Strengthening Constitutional Self-Government

No Left Turns

Literature, Poetry, and Books

Harriet Beecher Stowe

John Miller at NRO reminded me that today is Stowe's birthday.  I think it is worth noting for both public and private purposes, and not only because she was "the little woman who wrote the book that started this great war".  She should be remembered for our own good, and Uncle Tom's Cabin was one of the first books I ever read (about age 9), and I loved it.  That the term "Uncle Tom" has been misused in our time is one of those great wrongs the world is capable of allowing.  On the other hand, there are good men trying to write that wrong, see Bill Allen's Rethinking Uncle Tom's Cabin: The Political Philosophy of Harriet Beecher Stowe, wherein he tries to reclaim his promised hero.

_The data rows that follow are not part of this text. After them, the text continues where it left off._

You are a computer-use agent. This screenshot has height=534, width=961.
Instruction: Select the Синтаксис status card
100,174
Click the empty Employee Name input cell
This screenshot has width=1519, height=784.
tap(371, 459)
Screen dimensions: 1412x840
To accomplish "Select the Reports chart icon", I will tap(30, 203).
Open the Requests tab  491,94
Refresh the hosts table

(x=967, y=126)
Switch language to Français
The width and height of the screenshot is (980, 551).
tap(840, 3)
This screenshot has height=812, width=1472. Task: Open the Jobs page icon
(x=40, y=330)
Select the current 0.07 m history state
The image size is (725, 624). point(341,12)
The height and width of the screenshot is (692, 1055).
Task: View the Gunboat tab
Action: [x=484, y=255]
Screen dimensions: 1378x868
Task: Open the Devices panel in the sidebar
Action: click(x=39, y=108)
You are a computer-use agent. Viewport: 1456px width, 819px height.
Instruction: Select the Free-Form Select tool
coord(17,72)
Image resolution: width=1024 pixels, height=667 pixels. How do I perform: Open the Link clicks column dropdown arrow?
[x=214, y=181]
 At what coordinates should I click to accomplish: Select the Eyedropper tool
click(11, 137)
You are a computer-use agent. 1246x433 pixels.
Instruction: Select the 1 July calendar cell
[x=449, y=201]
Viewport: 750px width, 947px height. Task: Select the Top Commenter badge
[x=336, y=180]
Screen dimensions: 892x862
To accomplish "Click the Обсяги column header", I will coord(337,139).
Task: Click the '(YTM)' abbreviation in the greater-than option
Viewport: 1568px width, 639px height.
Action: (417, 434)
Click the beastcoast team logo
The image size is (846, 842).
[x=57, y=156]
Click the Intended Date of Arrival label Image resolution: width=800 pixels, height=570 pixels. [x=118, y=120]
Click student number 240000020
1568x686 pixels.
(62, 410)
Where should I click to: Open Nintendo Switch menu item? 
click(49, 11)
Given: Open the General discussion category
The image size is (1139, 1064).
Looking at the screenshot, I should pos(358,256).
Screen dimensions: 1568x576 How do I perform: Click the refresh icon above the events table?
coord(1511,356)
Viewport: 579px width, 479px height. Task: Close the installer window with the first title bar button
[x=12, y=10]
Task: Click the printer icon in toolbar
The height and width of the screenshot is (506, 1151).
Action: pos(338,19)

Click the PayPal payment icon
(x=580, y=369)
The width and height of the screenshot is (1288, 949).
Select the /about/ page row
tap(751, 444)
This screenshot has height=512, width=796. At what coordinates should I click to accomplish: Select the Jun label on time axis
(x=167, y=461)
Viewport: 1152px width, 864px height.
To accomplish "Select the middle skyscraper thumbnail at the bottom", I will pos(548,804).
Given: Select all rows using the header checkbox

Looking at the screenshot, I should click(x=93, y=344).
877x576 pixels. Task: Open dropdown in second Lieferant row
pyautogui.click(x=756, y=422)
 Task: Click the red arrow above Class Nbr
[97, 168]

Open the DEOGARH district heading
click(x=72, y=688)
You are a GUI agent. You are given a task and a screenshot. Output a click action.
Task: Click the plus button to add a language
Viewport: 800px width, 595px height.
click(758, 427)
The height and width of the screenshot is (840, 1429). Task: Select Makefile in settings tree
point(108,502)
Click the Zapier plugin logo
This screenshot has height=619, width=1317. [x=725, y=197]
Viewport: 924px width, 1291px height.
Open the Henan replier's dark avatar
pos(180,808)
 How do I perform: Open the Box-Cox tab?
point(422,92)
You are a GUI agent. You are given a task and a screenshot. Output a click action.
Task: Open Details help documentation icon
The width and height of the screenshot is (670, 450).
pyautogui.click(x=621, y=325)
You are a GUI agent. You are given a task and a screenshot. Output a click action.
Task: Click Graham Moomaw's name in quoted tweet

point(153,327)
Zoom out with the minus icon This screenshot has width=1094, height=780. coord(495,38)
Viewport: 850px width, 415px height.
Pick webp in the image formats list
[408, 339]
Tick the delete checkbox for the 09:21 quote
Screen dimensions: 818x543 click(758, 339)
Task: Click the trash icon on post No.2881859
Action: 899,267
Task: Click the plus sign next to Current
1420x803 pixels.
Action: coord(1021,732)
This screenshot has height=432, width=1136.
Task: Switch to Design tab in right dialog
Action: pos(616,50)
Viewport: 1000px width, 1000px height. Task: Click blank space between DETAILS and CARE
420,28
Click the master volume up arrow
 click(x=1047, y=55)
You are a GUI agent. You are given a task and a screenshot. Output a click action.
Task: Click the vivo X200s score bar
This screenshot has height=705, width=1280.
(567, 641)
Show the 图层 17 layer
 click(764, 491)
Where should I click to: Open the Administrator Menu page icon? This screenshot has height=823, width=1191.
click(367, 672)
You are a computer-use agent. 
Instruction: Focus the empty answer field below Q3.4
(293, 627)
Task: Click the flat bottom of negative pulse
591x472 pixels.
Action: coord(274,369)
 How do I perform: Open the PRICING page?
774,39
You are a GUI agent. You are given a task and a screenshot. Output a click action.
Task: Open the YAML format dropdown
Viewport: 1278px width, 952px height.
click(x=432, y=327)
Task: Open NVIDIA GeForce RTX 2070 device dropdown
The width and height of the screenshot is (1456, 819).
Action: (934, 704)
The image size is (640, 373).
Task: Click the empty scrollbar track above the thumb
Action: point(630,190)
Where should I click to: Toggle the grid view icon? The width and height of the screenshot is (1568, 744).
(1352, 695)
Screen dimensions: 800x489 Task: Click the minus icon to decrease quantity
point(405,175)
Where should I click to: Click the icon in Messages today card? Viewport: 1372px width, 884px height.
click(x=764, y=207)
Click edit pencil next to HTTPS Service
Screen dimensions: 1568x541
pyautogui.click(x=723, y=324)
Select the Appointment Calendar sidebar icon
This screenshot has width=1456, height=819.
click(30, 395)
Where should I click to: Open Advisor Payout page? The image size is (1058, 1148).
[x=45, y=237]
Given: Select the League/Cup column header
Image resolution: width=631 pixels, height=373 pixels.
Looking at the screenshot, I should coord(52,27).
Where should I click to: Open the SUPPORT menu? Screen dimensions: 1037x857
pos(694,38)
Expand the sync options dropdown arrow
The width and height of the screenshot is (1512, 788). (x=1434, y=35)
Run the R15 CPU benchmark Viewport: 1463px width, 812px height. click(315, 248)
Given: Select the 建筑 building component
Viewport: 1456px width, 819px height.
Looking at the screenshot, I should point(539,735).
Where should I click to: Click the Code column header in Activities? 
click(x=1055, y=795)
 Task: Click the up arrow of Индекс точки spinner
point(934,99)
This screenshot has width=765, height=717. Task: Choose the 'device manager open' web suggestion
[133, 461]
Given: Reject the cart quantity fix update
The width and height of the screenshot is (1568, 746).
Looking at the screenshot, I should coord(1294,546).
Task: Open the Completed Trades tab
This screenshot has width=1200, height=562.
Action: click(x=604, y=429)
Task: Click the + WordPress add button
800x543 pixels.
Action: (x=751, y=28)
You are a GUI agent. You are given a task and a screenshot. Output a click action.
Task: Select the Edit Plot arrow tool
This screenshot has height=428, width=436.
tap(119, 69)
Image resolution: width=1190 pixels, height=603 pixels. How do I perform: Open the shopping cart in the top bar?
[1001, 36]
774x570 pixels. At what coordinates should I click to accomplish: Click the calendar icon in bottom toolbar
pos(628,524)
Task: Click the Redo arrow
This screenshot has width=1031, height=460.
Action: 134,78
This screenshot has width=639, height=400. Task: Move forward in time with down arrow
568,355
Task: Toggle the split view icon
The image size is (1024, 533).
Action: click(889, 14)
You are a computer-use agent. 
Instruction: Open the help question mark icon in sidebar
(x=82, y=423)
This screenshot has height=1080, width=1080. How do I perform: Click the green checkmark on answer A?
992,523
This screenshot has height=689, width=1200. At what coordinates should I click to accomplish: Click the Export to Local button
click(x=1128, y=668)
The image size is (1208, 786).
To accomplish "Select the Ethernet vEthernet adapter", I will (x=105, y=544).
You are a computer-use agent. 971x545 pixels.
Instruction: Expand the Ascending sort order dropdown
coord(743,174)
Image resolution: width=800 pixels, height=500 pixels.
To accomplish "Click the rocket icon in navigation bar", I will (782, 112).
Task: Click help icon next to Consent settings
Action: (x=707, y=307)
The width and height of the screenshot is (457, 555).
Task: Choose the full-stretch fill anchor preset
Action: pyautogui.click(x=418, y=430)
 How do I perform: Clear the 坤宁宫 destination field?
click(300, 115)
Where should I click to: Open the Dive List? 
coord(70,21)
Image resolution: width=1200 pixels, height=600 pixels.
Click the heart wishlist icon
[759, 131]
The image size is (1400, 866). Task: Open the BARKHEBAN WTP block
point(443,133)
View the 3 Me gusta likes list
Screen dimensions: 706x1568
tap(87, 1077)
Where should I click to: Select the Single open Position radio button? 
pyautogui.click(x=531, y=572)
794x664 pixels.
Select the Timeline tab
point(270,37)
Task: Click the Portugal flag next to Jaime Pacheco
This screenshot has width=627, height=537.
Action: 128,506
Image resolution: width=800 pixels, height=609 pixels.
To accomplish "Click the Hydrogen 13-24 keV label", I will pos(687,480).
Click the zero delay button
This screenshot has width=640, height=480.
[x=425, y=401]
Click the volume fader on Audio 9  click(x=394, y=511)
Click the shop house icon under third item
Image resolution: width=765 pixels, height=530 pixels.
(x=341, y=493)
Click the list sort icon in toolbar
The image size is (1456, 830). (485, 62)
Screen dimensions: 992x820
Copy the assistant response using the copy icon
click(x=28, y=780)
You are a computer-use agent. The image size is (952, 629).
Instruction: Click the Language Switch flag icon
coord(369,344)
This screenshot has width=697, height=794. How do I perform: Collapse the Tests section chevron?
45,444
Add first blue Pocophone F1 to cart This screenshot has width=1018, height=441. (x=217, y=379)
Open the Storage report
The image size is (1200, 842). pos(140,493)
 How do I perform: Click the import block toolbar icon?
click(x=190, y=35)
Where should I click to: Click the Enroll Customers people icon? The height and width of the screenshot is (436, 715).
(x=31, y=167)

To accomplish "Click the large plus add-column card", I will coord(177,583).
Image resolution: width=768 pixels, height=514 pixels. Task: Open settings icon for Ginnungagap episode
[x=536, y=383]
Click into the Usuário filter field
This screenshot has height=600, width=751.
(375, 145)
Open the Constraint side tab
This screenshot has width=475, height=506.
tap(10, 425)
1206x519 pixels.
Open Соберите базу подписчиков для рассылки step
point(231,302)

I read the book in Hungarian (a 1954 version), with the explicit Christian references removed by the communist regime.  But even nine year old boys understand something about freedom (and Christianity)....besides I was also reading Hucklebery Finn, and already knew something about a boy and a man on a raft on a big river talking about freedom, about ruling themselves and ruling others.  And as Huck learned from him, so did I.  The tyrants could remove references to natural rights and Christianity, as if human beings were incapable of reading between the lines.   But it turned out they were wrong, the human mind is created free, and can figure these things out on its own, along with Uncle Tom, and Jim, and Huck, and Peter.  Bless you Mrs. Stowe.

Discussions - 5 Comments

Read Uncle Tom, if you've never read it, and you'll be astonished. Read Bill Allen's commentary, and you'll be transported.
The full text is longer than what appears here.